#### Data section
++++++

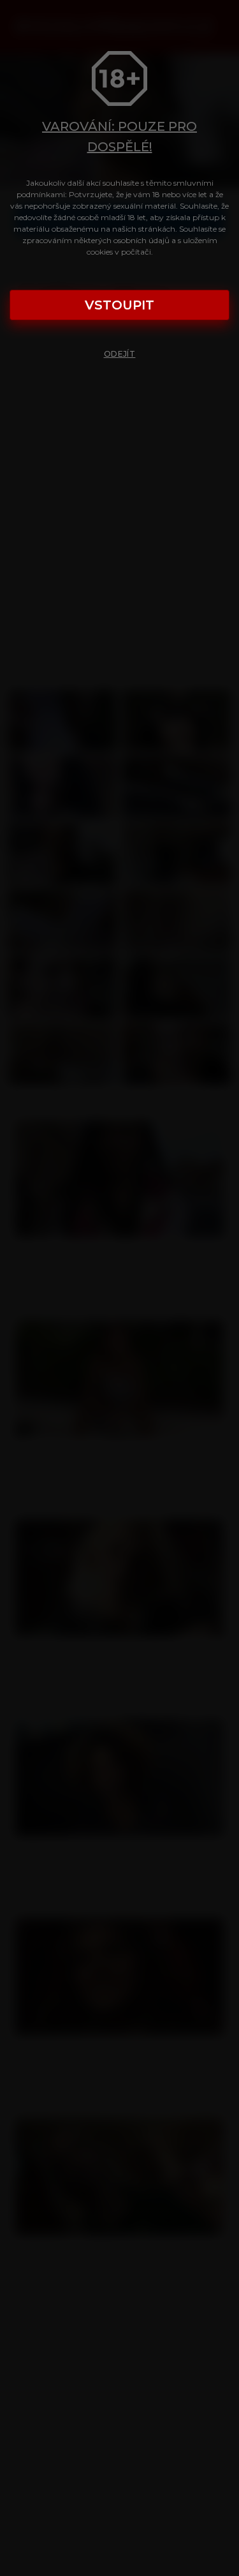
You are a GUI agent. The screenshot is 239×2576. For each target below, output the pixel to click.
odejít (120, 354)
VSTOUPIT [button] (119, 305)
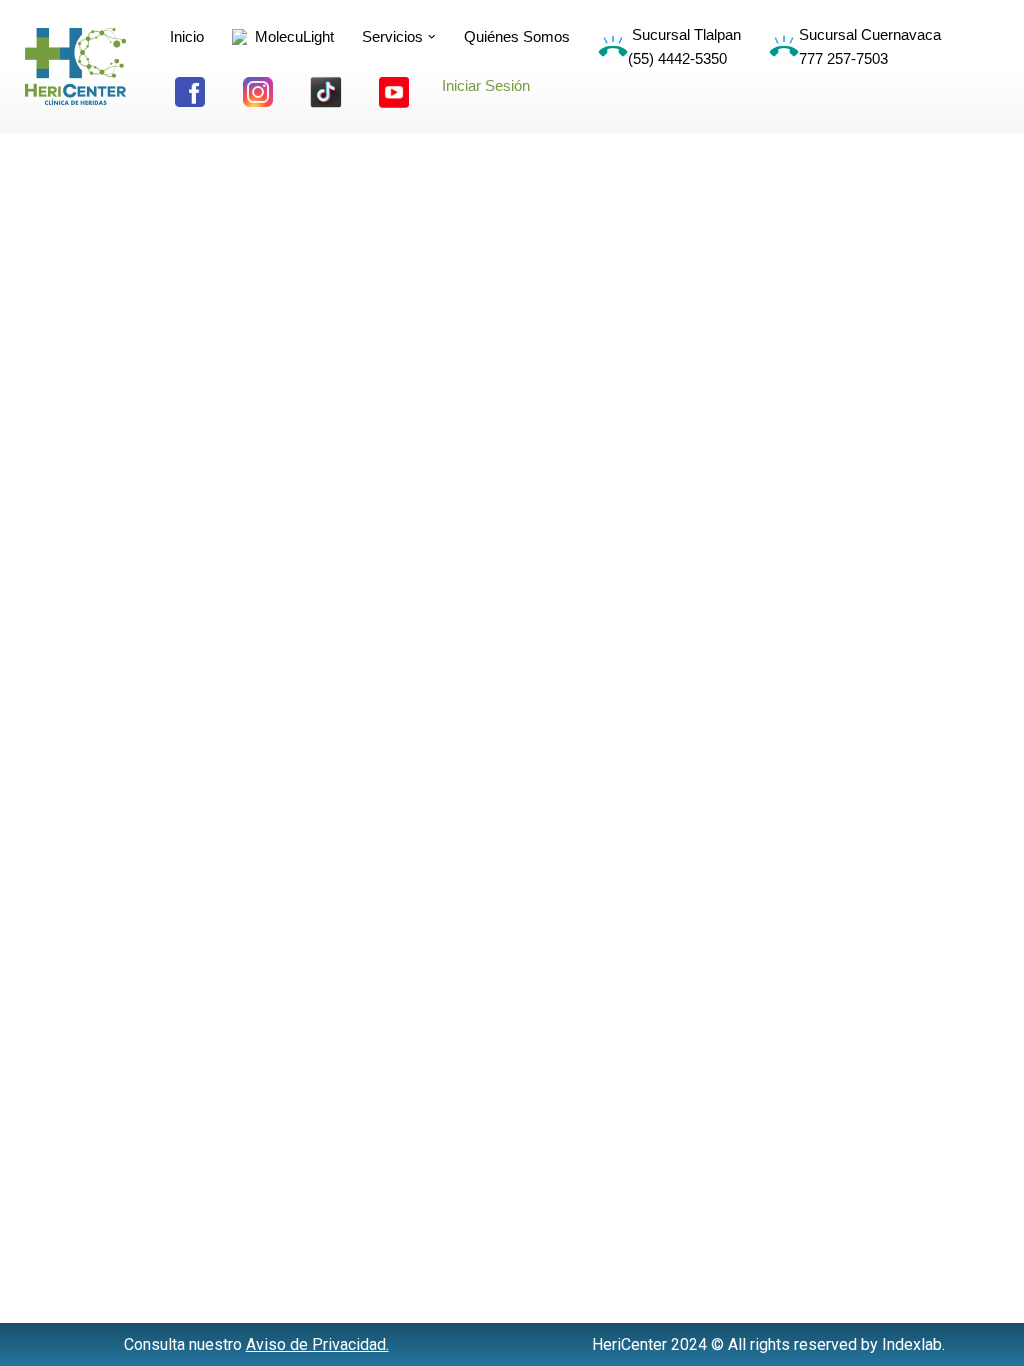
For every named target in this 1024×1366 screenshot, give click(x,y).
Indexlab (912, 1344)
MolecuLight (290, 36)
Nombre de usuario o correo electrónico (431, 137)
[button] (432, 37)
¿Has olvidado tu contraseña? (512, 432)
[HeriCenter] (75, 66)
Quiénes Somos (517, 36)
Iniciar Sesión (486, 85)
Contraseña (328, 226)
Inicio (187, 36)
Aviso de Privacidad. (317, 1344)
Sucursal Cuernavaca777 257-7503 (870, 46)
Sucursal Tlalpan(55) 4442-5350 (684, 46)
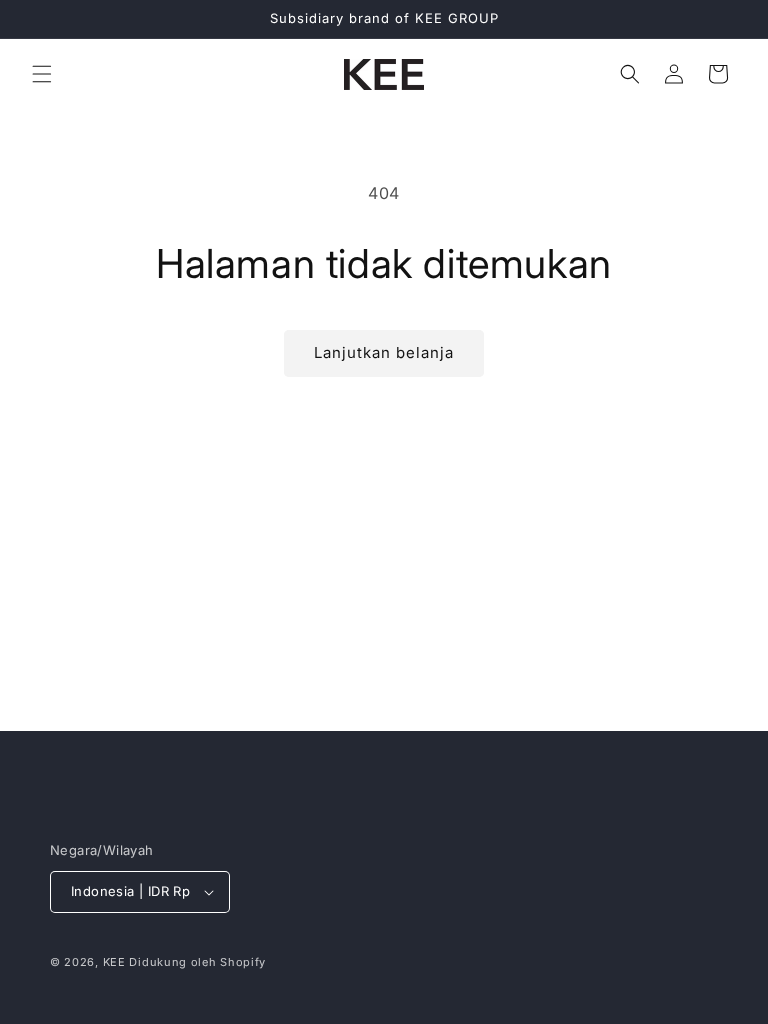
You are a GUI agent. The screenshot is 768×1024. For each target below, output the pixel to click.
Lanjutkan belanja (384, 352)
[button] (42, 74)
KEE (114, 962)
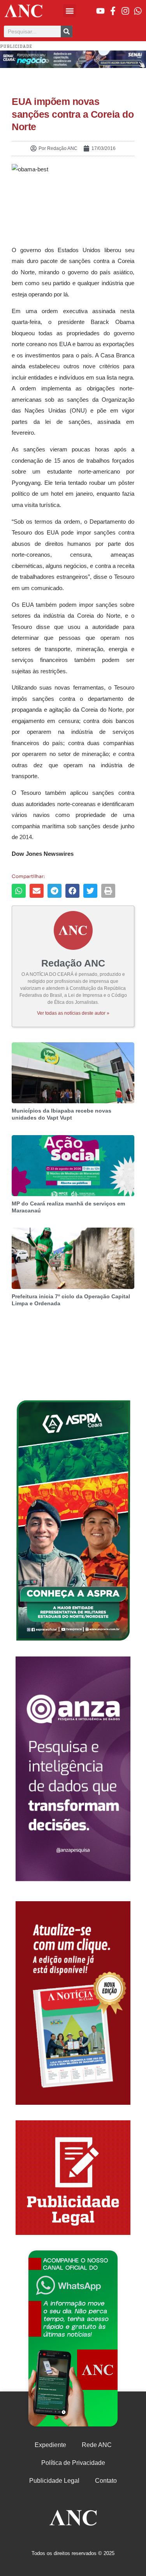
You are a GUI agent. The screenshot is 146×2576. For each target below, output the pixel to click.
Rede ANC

++++++

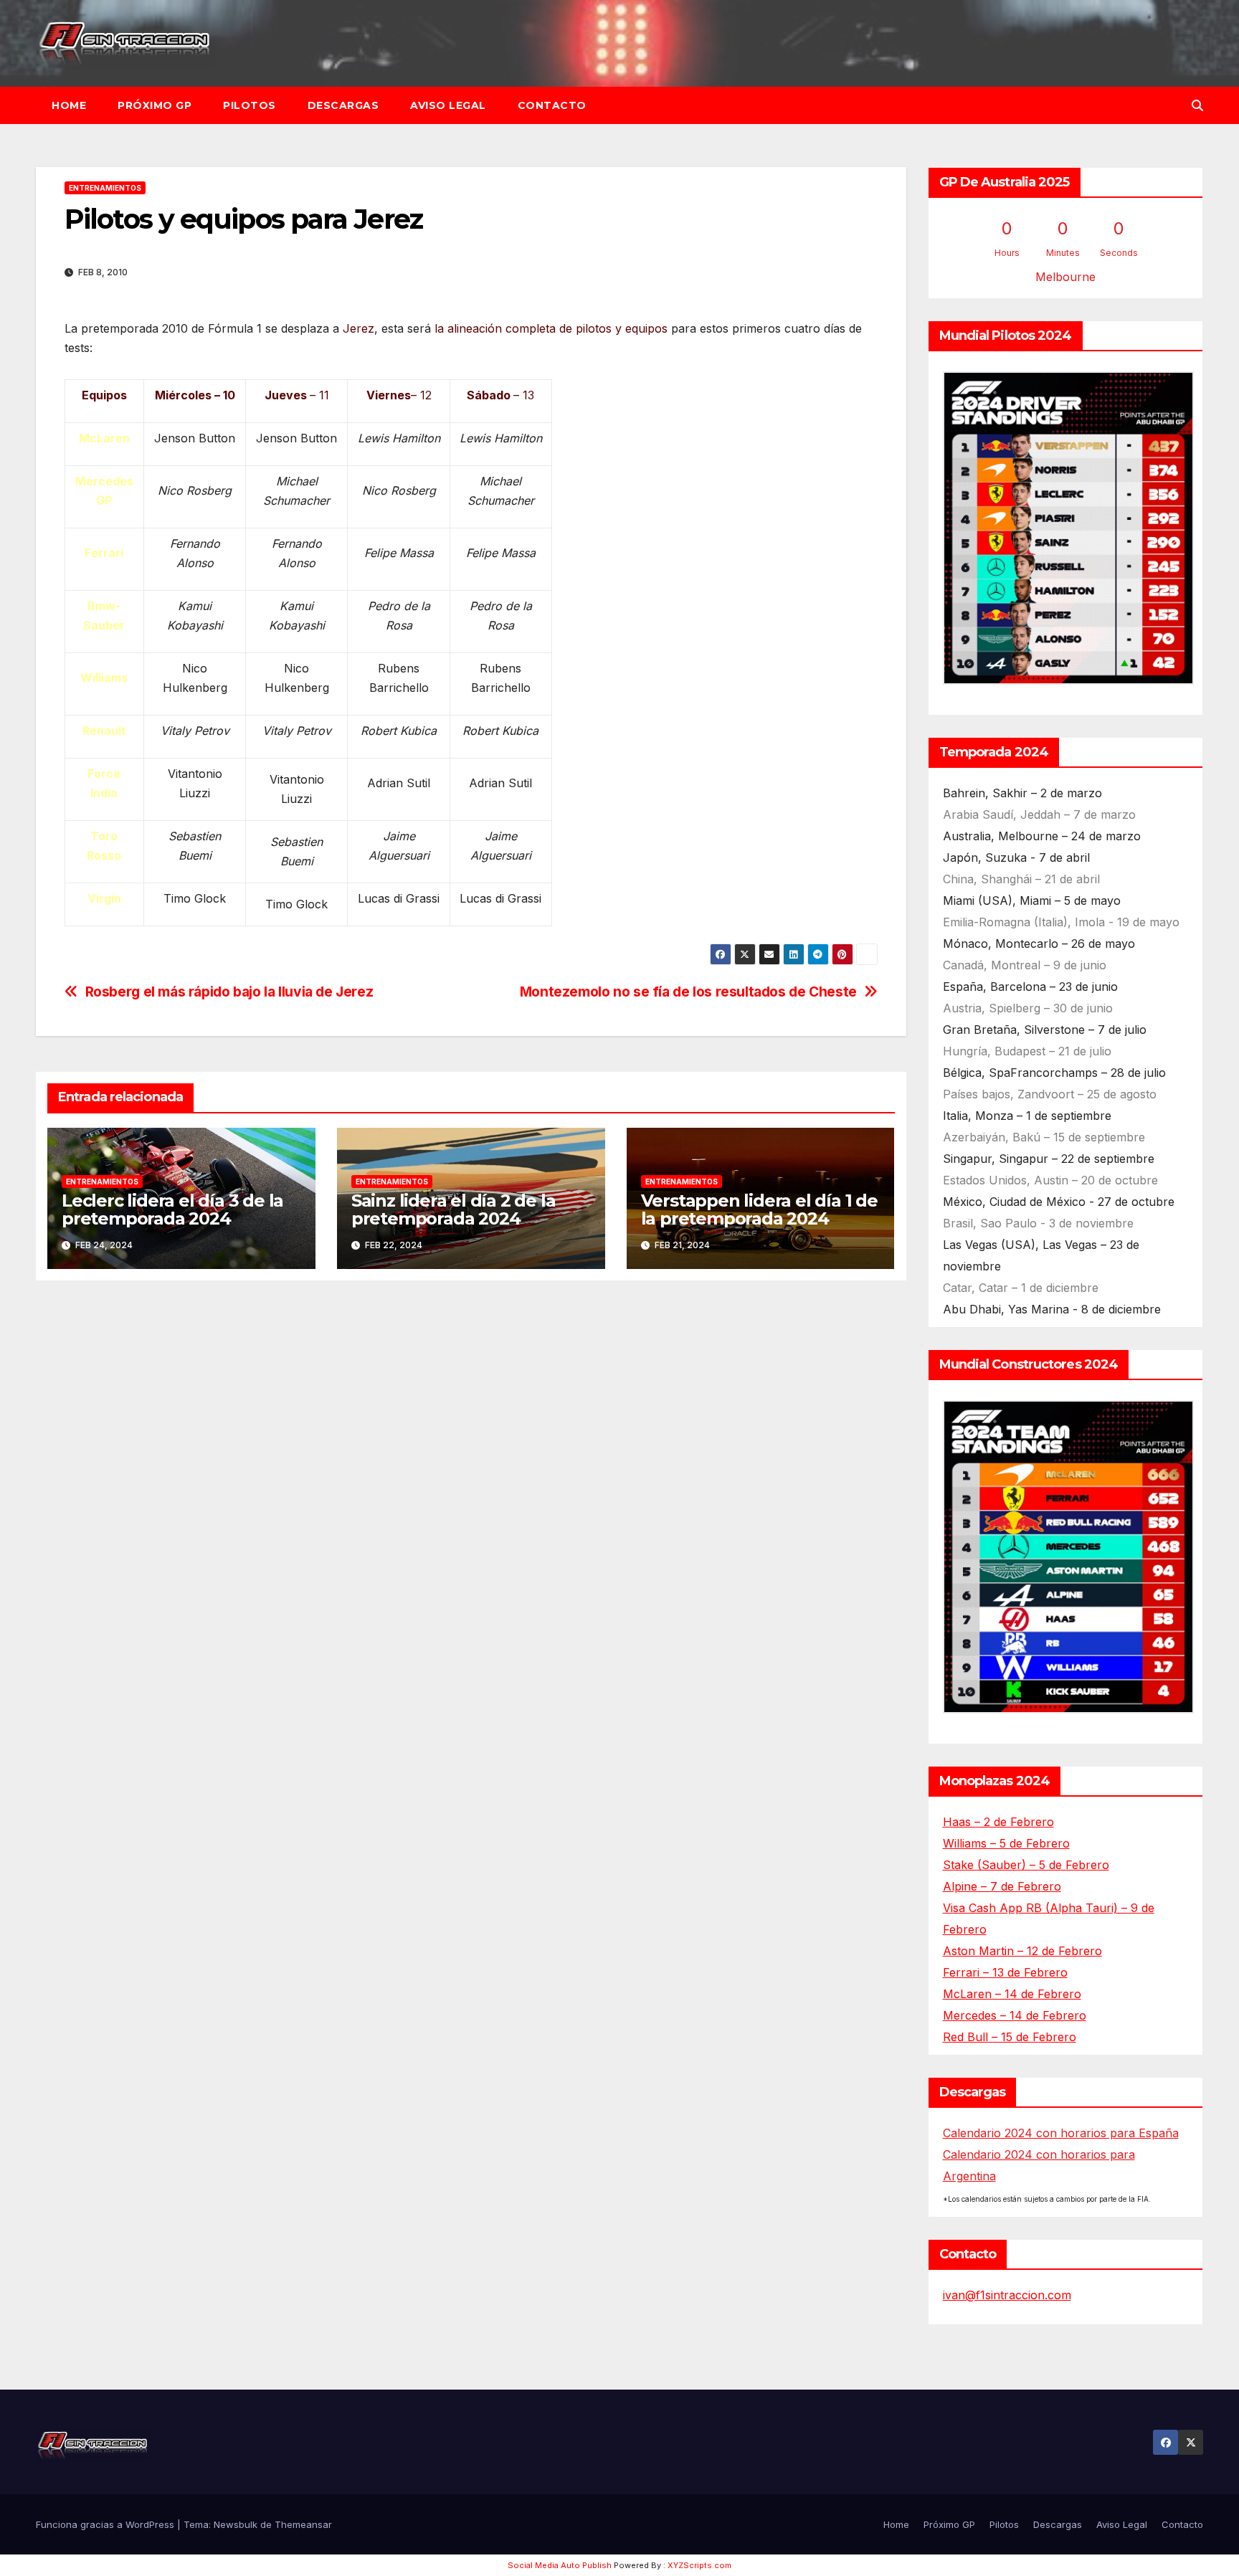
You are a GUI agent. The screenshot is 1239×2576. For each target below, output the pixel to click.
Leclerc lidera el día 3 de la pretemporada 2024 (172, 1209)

++++++

#### Brief
Only lines that contain the string "click" count; pick each one out of the records and copy it.

#### Output for this exercise
You are a GUI agent. The screenshot is 239×2576. For each target below, output the pixel to click.
For every named target in this 1024×1366 screenshot, give click(x,y).
You are a GUI agent. The screenshot is 768×1024. For each target below, output the pixel to click.
You are a GUI agent. The screenshot is 146×2576. For each target below, output the pixel to click.
You are a GUI agent. The screenshot is 1239×2576. For each target below, output the pixel to click.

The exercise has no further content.